WHAT YOU HAVE TO DO
Print, word for word, the line containing "You are a GUI" and all lines beneath it to the end of the entries below. Pictures do not belong in the copy.

———

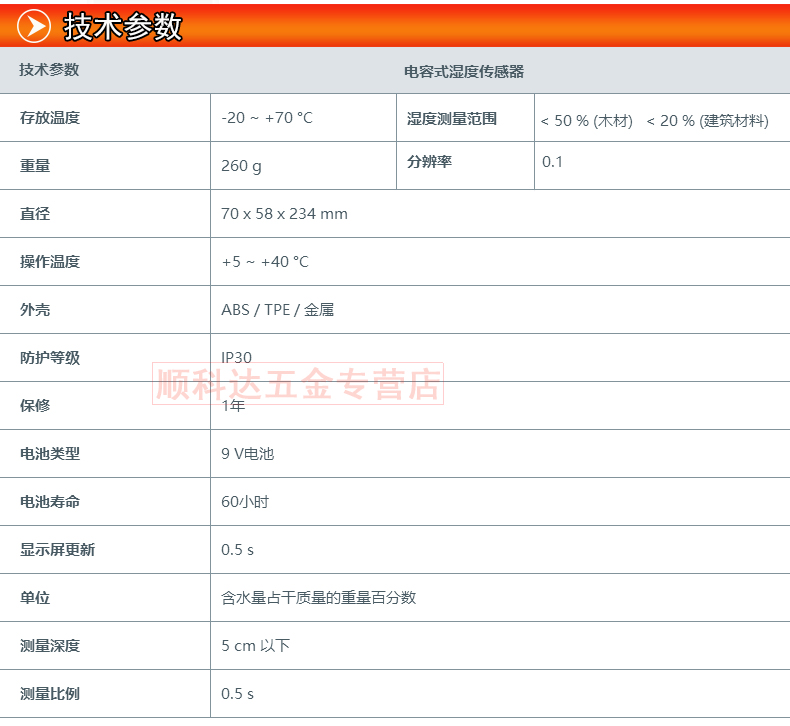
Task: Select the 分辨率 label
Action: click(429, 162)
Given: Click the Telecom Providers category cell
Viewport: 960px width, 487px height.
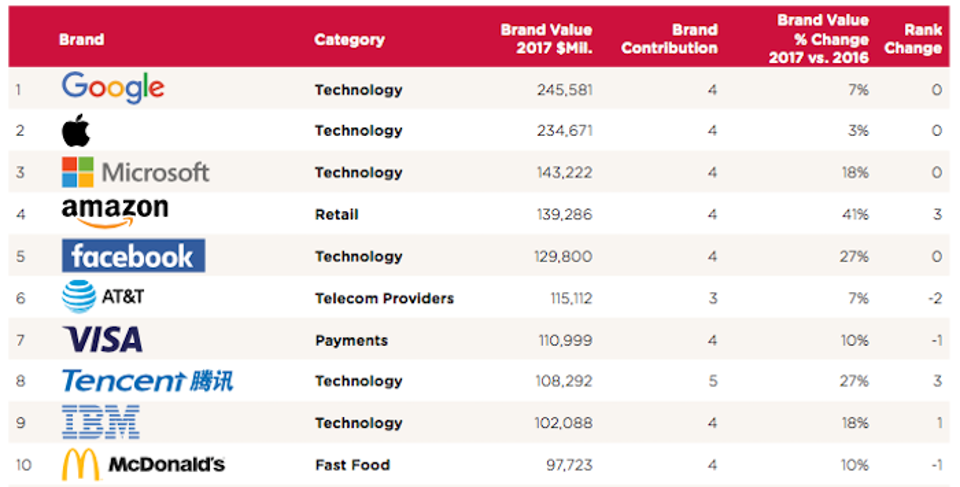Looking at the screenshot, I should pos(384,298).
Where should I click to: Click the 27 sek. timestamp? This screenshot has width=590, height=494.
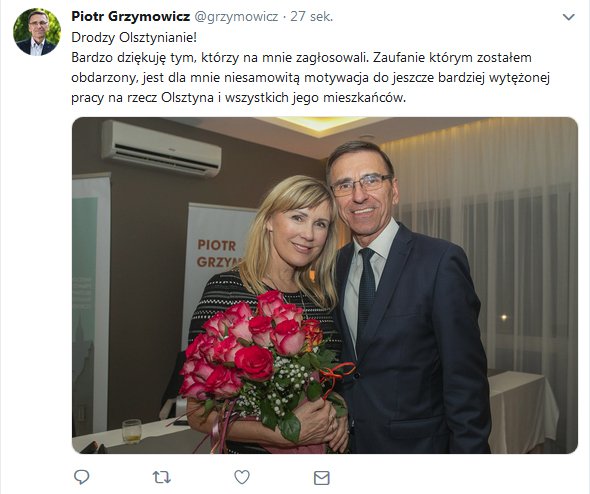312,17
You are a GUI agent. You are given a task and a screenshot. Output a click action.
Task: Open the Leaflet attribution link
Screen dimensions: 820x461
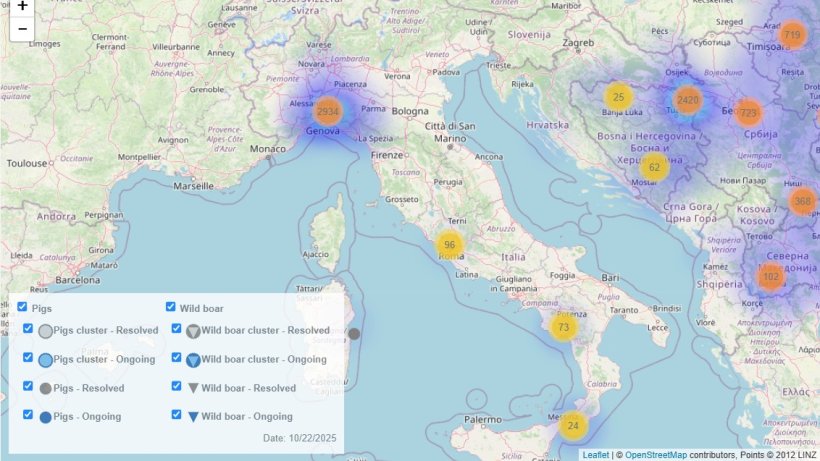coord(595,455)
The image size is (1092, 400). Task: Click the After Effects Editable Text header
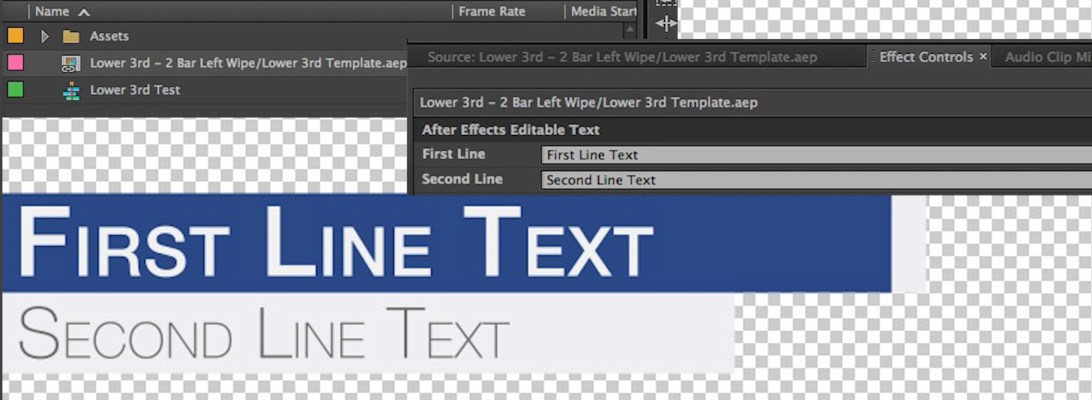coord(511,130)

———

TASK ANSWER
You are a GUI agent. You are given a task and a screenshot. Output a click action.
Task: Open the Leaflet attribution link
Screen dimensions: 820x461
coord(595,455)
The image size is (1092, 400). Task: Click the After Effects Editable Text header
coord(511,130)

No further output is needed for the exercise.